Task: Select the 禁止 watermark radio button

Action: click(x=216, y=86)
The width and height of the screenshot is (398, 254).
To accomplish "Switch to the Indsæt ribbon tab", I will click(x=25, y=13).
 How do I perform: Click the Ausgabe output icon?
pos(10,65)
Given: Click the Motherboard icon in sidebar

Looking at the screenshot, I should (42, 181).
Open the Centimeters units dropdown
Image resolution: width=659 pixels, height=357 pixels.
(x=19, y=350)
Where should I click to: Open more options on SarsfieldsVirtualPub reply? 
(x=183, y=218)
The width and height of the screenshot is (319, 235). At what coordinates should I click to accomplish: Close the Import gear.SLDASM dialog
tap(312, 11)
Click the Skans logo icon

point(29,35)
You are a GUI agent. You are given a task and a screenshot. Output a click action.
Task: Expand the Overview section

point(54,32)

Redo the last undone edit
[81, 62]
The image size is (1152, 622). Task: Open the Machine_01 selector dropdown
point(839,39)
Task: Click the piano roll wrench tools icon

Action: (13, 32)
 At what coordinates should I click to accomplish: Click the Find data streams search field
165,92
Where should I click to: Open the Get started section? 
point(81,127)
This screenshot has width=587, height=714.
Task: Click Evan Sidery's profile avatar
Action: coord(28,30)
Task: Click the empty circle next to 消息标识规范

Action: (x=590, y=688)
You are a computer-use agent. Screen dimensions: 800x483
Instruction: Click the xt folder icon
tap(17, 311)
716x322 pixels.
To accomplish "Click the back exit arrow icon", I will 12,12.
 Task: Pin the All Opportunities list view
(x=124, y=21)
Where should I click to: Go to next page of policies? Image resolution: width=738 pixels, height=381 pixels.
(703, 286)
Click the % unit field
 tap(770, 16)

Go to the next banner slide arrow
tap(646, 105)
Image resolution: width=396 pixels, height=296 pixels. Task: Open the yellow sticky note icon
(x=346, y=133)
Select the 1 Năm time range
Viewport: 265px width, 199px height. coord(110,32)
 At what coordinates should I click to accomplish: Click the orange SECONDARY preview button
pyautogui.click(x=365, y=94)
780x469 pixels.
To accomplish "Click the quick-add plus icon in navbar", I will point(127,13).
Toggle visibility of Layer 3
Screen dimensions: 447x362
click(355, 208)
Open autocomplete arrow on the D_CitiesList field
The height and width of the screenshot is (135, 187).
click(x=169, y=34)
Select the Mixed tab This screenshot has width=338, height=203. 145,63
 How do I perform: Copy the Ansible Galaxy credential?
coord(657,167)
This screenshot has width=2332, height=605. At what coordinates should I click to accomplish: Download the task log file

_Exercise_. What you give back should be exactly the lines of the data above from the line with "Screen dimensions: 447x362" through the line with "Select the Mixed", both of those included, and nothing more.

_Response to this exercise_.
Screen dimensions: 447x362
click(355, 208)
Open autocomplete arrow on the D_CitiesList field
The height and width of the screenshot is (135, 187).
click(x=169, y=34)
Select the Mixed tab This screenshot has width=338, height=203. 145,63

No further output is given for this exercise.